_WHAT IS ASKED_
(1) Write out the puzzle-solving passage word for word, starting at "- i1=8 == d1=8" and stopping after "difficult time spying.".
(2) In the puzzle-solving passage, how many strong sets does the forbidding chain use?

— start EXCERPTED PASSAGE —

The following chains are also indicated, but now there are dozens of possible paths. Most of
the paths indicated will eventually lead to a solution. What follows here is the least deep -
meaning least maximum number of native strong sets per step - path that I found. Probably,
there are better paths. Also, you may well prefer fewer chains of greater depth.
Forbidding Chain using five strong sets
Illustrated above is the following:
- g5=2 == g5=5 -- g3=5 == b3=5 -- a2=5 == a9=5 -- a9=8 == a5=8 -- h5=8 == h6=8
- Newly Locked 2's at gh5
- Old locked 8's at h56
Y wing style
The Y wing style shown above has been available for a while. Grouped candidates such as the
grouped 2's at def2 are a common theme with Y wing styles.
- i1=8 == d1=8 -- d1=2 == def2=2 -- i2=2 == i2=6
Y wing style - Again
This Y wing style has also been available for a while. It is indicated by the standard
puzzle mark-up, but is the type I generally have the most difficult time spying.

— end EXCERPTED PASSAGE —
— start RECORDED INFORMATION —

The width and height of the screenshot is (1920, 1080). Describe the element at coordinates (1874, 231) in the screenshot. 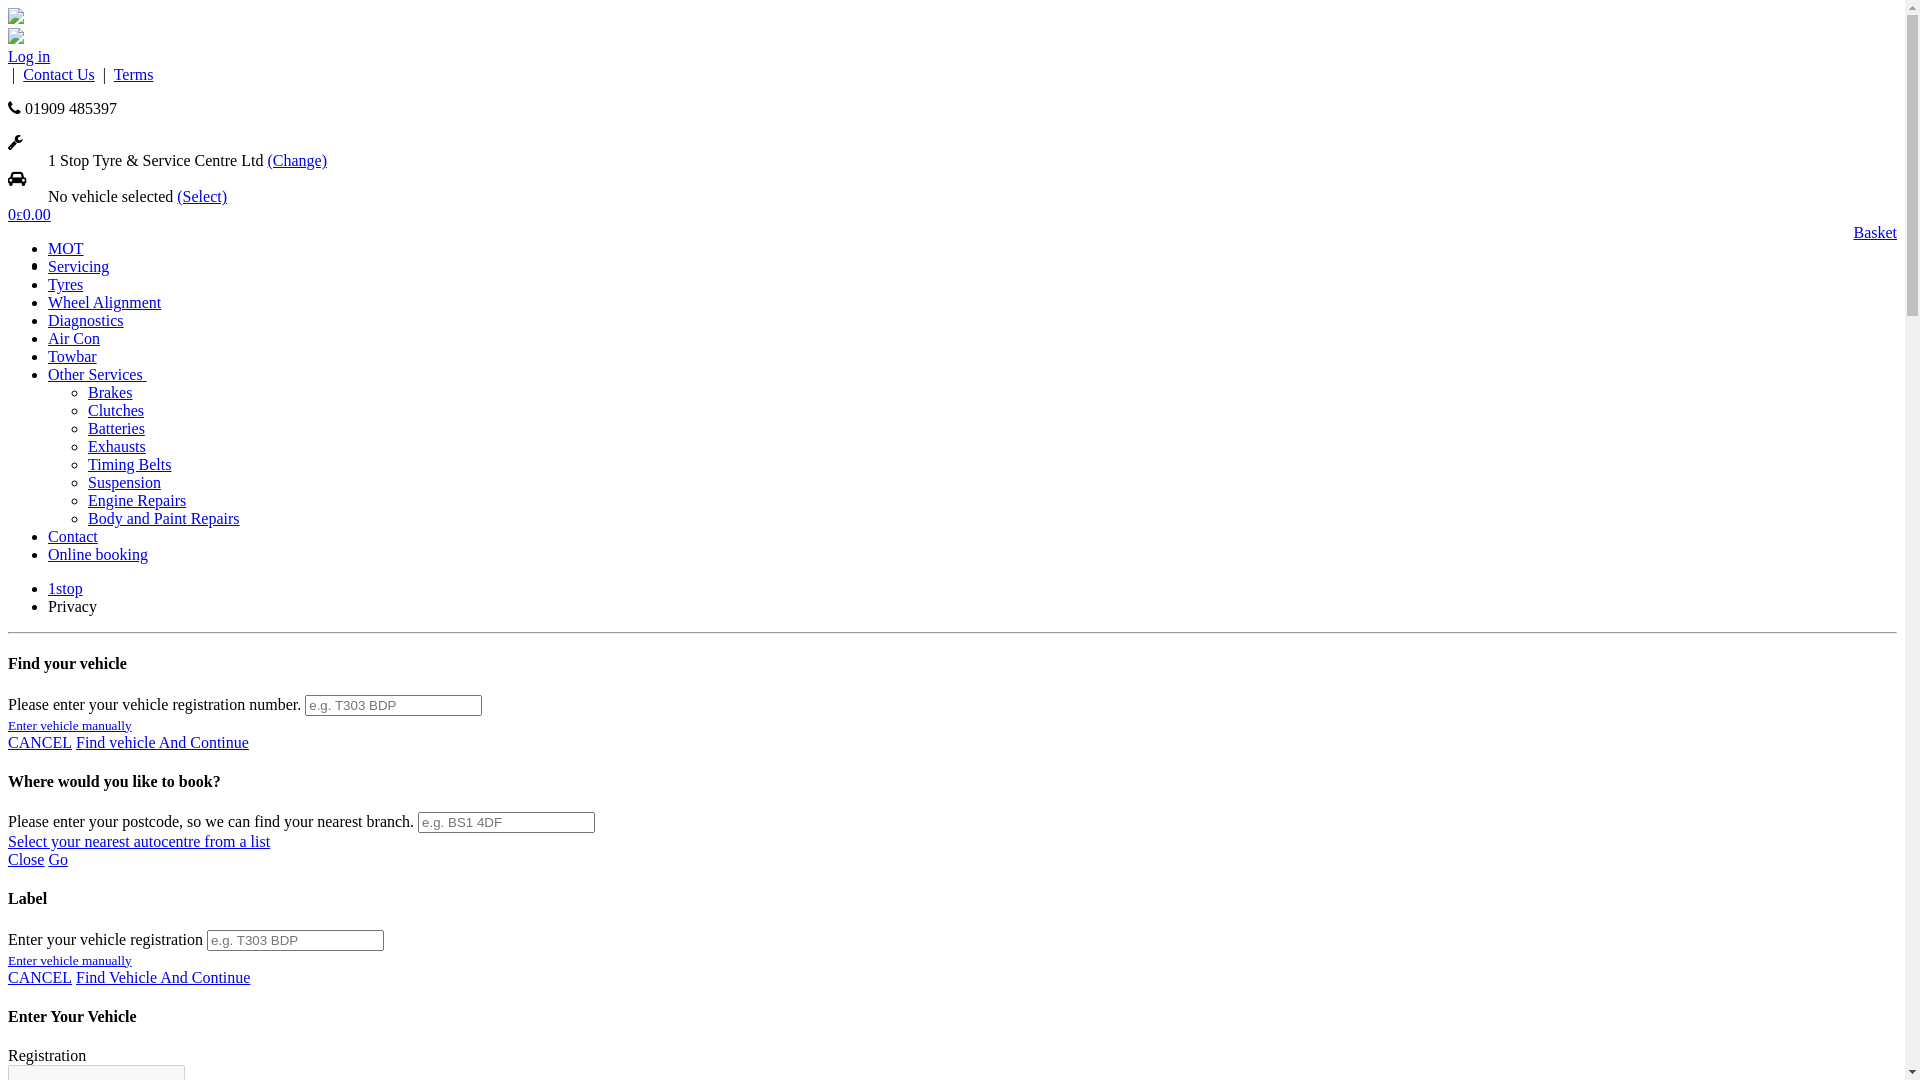

I see `'Basket'` at that location.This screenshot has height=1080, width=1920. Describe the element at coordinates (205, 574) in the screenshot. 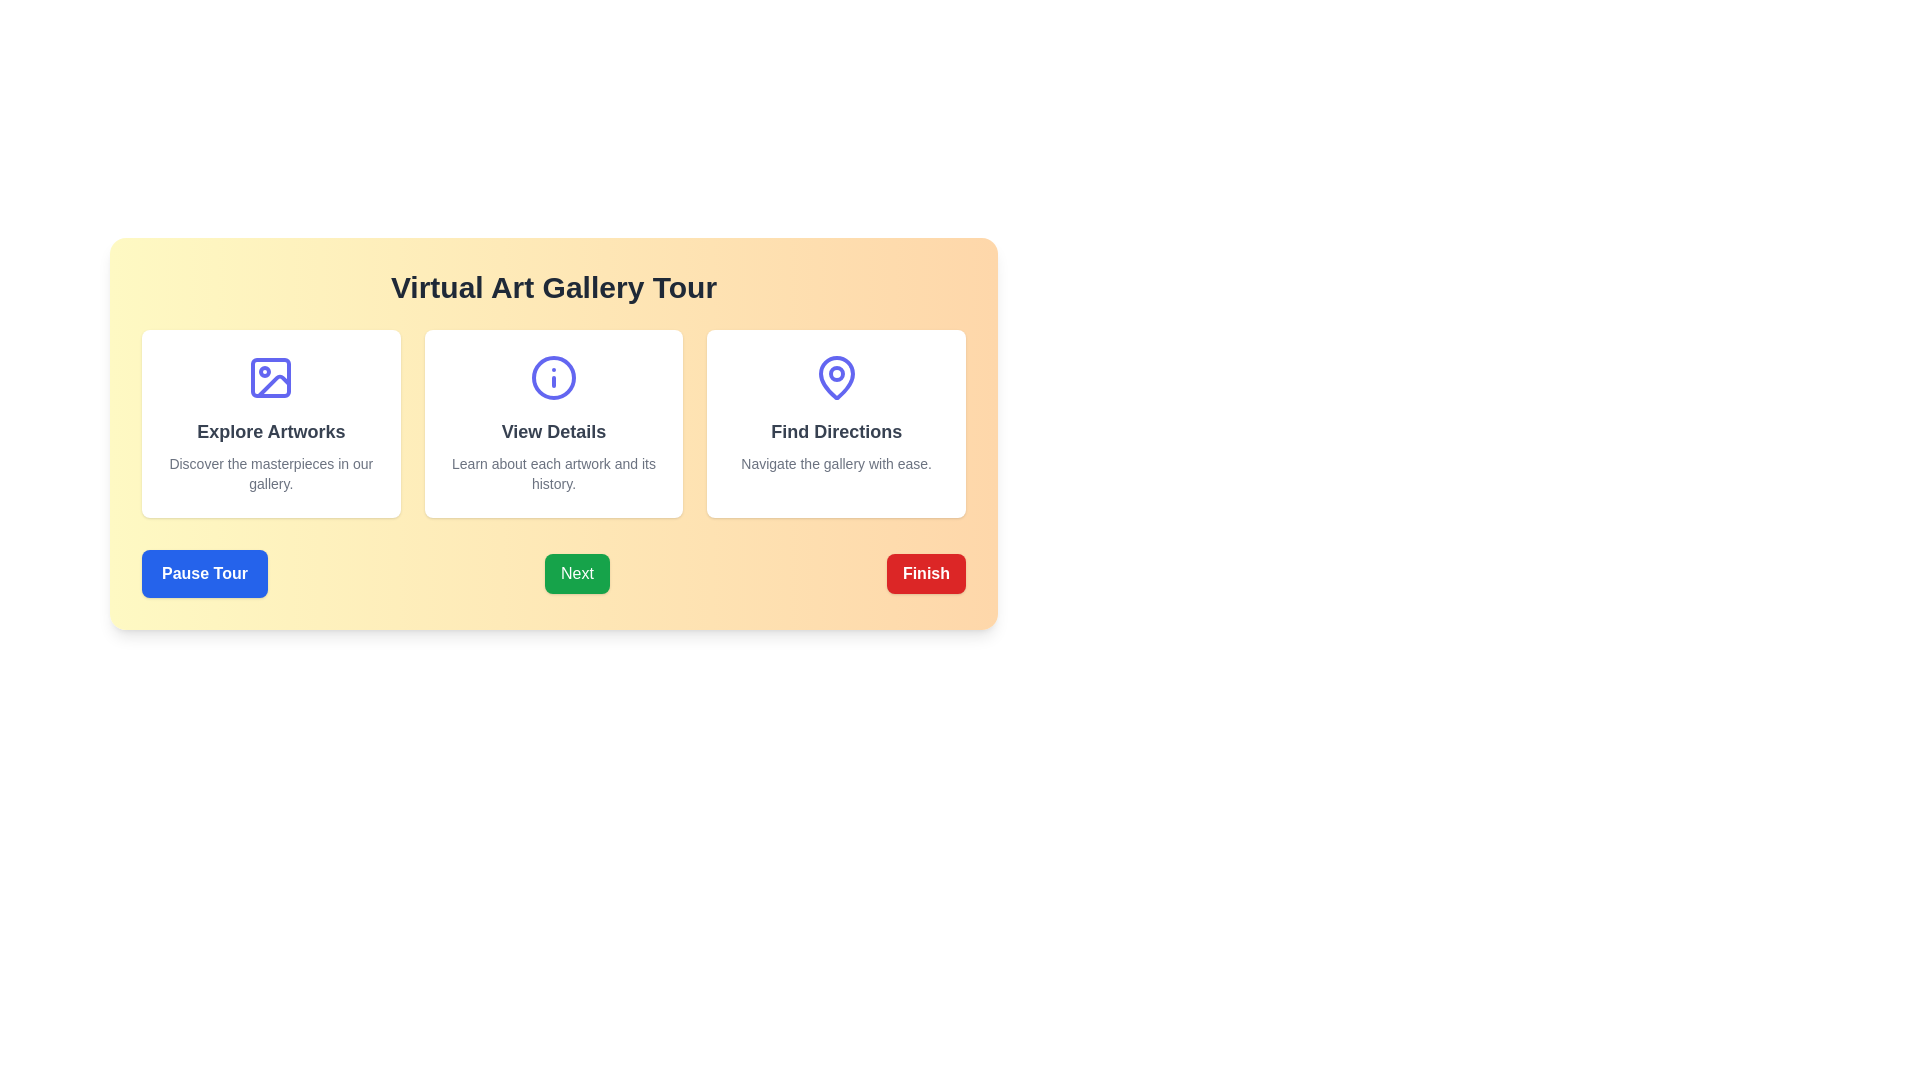

I see `the 'Pause Tour' button, which is a modern button with white text on a blue background, located in the bottom-left corner of a row of buttons` at that location.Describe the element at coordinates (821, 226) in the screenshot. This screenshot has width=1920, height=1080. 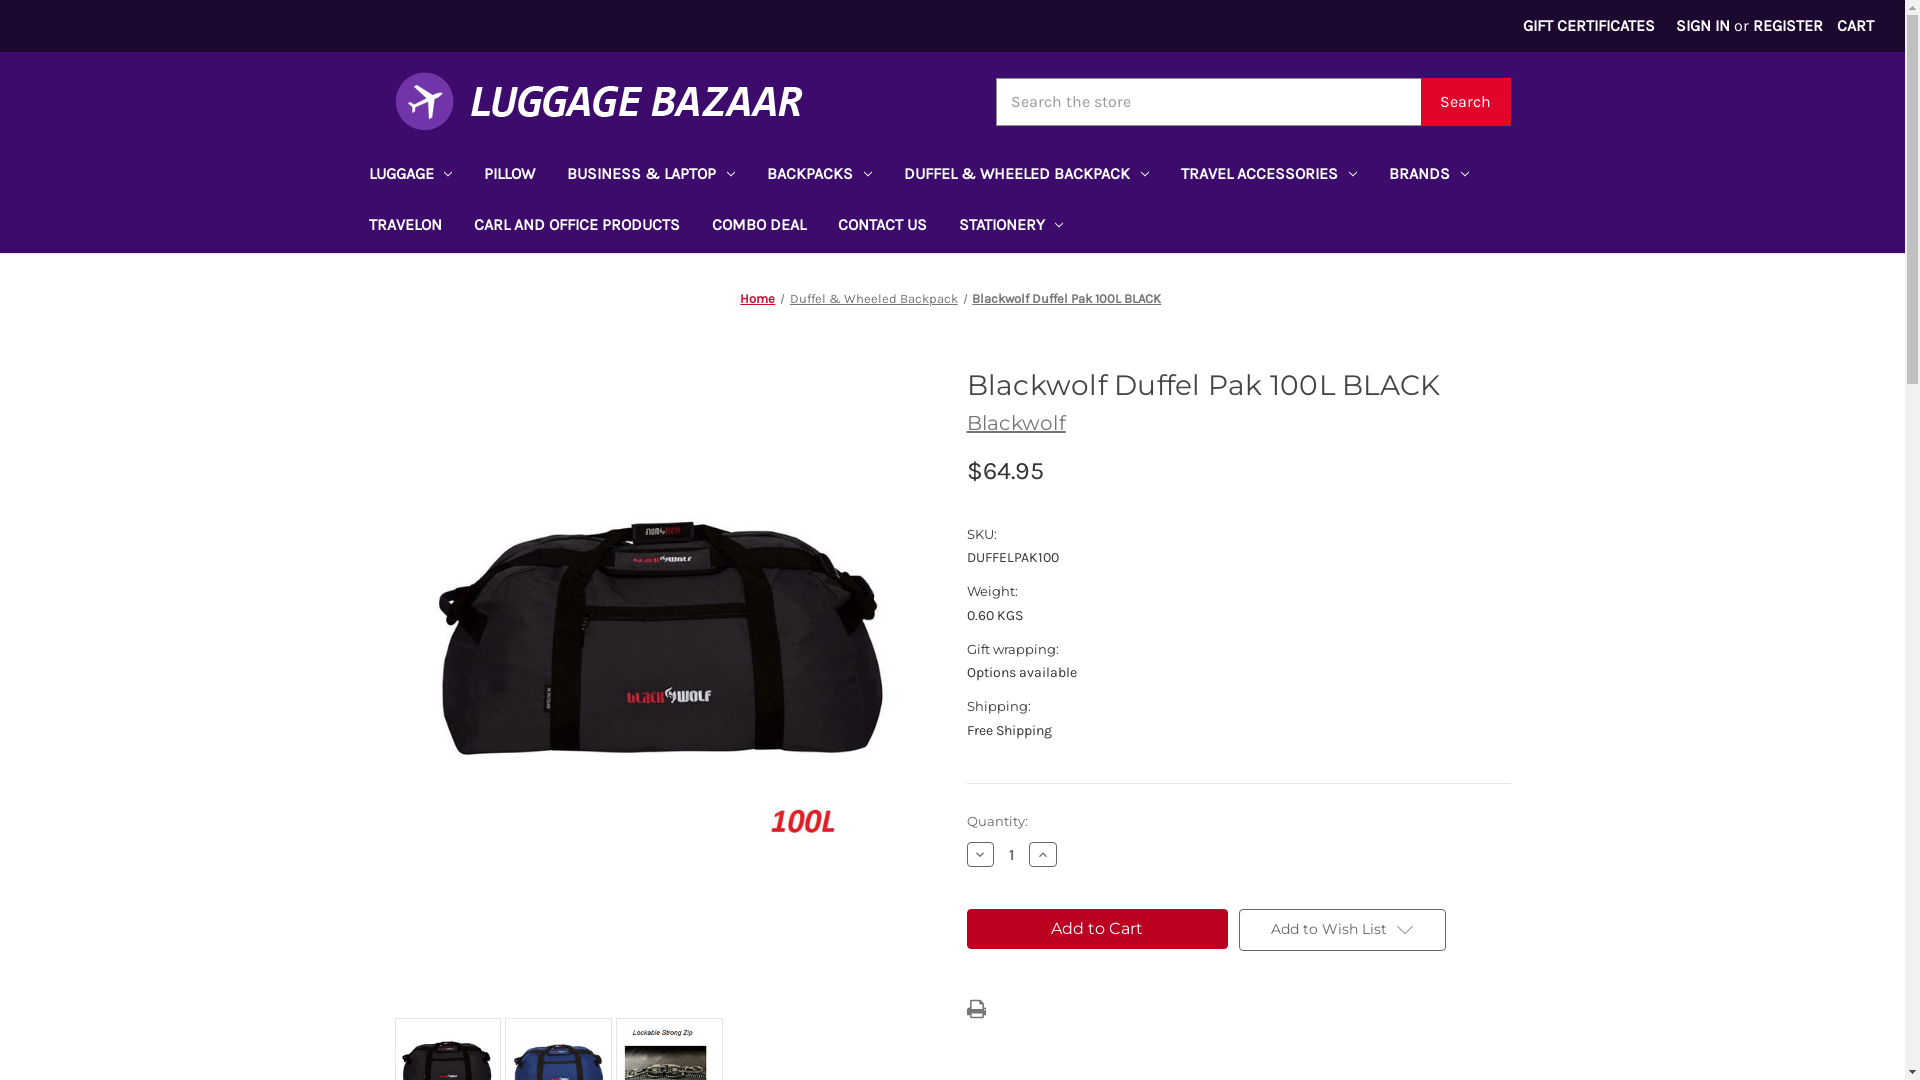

— end RECORDED INFORMATION —

_WRITTEN RESPONSES_
(1)
- i1=8 == d1=8 -- d1=2 == def2=2 -- i2=2 == i2=6
Y wing style - Again
This Y wing style has also been available for a while. It is indicated by the standard
puzzle mark-up, but is the type I generally have the most difficult time spying.

(2) Five strong sets.